Nios® V/II Embedded Design Suite (EDS)
Support for Embedded Development Tools, Processors (SoCs and Nios® V/II processor), Embedded Development Suites (EDSs), Boot and Configuration, Operating Systems, C and C++

Tightly Coupled Memory

Altera_Forum
Honored Contributor II
1,963 Views

Would someone please explain "tightly coupled memory" and its use within the NiosII/Qsys context? 

 

The exercise manual section of the "Designing with the Nios II Processor and Qsys" Customer Training handout (A-MNL-NII-QSYS-1DAY-11-0-v1) states that s1 of the On-Chip Memory (dual-port) should be connected to the Nios II tightly_coupled_instruction_master_0 interface and s2 of the On-Chip Memory should be connected to the Nios II data_master interface. 

 

HOWEVER, the Qsys connection diagram on the same page shows s2 of the On-Chip Memory connected to the Nios II instruction_master interface. 

 

So... which one is correct, and why do I need the tightly-coupled instruction master anyway? 

 

Should I also include a tightly-coupled data master if I use a data cache? 

 

 

BTW - I discovered previously that I need a data cache in the Nios II to properly interface with my 16-bit wide SRAM chip.
0 Kudos
8 Replies
Altera_Forum
Honored Contributor II
560 Views

I don't have here the diagram you refer to. Anyway I think the first connection is correct: port s1 connected to TC instruction master and s2 to data master. 

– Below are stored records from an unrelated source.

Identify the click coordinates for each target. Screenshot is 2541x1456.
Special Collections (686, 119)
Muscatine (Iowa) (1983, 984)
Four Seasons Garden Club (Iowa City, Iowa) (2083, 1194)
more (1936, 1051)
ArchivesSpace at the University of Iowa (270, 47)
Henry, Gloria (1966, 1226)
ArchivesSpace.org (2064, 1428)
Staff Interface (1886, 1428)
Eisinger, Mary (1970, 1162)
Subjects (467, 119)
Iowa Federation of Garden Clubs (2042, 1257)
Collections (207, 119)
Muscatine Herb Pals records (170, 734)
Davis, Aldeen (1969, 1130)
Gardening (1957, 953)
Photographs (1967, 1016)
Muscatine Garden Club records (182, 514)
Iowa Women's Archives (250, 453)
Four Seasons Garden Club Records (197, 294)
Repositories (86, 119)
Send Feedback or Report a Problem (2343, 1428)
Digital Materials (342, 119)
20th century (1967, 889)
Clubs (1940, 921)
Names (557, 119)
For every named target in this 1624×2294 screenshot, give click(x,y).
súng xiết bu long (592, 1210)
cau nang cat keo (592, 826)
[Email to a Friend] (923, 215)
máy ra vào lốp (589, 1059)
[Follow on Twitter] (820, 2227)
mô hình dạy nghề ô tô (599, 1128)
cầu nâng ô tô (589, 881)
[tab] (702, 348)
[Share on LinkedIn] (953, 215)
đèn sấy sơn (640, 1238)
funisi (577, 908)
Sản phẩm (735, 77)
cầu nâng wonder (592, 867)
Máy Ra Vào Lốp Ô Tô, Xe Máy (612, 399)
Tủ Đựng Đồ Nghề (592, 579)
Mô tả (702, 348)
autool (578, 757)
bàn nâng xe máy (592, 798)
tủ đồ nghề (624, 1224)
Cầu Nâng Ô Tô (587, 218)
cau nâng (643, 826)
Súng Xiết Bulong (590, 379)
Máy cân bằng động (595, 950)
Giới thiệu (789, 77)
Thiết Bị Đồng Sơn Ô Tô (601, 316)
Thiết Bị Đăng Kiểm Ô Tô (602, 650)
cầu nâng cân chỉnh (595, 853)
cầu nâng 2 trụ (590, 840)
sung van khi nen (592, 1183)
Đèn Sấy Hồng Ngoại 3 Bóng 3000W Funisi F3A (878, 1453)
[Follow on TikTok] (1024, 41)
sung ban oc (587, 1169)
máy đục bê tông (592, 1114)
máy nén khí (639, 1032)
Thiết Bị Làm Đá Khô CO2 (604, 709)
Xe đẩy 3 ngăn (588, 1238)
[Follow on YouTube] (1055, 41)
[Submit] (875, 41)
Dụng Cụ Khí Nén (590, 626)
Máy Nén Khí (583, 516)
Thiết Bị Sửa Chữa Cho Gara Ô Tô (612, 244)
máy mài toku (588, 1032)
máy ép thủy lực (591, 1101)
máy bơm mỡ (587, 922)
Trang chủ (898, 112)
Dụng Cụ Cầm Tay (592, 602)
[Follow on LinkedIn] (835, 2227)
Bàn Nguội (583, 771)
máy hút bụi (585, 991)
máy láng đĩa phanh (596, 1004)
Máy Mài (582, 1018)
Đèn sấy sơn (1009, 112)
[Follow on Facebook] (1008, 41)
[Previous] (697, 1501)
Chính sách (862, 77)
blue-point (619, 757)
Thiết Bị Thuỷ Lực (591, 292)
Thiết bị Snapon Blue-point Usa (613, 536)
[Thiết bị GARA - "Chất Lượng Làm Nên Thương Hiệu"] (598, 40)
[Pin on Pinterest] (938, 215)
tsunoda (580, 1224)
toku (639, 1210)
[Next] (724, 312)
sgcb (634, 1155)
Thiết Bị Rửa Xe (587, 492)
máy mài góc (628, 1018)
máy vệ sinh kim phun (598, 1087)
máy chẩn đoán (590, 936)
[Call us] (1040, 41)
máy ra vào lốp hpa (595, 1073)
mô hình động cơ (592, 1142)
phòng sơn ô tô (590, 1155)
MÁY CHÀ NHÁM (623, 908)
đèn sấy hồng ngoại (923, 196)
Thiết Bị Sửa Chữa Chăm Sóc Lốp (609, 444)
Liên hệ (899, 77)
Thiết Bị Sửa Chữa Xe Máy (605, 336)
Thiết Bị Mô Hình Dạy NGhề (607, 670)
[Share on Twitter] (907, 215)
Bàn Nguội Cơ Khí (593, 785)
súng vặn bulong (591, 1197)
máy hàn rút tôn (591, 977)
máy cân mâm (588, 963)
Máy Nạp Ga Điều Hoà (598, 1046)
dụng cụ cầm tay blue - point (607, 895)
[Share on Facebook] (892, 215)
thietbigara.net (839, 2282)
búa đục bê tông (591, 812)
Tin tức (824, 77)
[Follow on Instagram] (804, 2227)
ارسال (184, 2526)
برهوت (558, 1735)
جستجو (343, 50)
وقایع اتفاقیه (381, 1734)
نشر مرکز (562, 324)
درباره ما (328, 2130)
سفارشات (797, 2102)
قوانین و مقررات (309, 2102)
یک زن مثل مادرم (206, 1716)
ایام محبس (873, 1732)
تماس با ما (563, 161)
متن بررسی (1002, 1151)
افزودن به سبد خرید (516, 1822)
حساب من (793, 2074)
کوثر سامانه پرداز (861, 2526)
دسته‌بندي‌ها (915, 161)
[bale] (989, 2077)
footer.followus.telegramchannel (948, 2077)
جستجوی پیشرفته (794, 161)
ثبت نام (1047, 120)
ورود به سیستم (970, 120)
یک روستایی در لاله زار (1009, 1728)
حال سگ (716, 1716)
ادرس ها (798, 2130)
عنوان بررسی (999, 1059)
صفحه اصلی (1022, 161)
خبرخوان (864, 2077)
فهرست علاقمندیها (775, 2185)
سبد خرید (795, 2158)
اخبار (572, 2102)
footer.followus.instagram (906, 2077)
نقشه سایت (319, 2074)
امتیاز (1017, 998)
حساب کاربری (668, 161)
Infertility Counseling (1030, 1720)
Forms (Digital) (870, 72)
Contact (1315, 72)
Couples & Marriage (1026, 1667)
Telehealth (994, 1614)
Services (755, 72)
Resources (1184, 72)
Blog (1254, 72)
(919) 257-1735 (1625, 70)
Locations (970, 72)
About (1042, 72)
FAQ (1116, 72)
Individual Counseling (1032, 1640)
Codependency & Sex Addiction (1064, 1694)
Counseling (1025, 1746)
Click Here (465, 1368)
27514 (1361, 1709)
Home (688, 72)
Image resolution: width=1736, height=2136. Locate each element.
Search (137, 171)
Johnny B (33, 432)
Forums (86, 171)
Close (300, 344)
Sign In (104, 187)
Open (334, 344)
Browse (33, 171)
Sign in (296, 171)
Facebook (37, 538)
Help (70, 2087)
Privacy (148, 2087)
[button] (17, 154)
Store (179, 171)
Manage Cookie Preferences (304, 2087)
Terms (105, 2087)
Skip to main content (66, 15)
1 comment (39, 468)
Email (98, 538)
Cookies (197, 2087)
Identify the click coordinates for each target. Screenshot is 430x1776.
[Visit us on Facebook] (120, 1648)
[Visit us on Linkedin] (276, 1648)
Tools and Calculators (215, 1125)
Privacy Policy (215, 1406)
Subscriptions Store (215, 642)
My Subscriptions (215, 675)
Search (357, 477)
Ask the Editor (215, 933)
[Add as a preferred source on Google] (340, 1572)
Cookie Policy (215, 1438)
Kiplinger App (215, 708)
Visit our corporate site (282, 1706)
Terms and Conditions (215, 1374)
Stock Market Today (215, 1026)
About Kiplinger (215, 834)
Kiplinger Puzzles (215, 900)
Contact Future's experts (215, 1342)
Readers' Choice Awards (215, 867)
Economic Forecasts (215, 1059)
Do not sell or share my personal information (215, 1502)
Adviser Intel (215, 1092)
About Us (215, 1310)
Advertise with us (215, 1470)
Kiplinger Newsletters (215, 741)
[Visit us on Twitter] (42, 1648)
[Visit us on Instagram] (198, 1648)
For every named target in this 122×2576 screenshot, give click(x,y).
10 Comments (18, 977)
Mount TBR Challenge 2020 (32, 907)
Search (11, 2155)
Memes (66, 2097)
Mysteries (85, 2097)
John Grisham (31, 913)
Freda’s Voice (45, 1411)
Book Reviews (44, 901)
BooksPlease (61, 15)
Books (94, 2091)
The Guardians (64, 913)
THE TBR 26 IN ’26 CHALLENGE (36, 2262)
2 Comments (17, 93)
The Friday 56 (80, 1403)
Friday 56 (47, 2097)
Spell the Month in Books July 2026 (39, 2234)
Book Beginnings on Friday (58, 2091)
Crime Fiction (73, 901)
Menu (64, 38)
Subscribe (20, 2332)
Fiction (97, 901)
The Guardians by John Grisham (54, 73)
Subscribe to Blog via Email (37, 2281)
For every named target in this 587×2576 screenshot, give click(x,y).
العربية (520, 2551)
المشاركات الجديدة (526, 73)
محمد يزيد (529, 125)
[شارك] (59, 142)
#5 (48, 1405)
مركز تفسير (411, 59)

Connection to data master is mandatory to allow loading memory upon boot. 

Then, usually only port s1 is used for fetching execution code. 

 

Regarding the other question, TC memory and cache are independent devices: you can have either or both. 

You can consider TCM very similar to cache, from the point of view of performance, since both rely on a dedicated data transfer channel which is not subject to delays due to bus arbitration. The difference is that cache has variable contents, changed automatically depending of code being executed; while TCM content is fixed but you can decide what it must be loaded into. 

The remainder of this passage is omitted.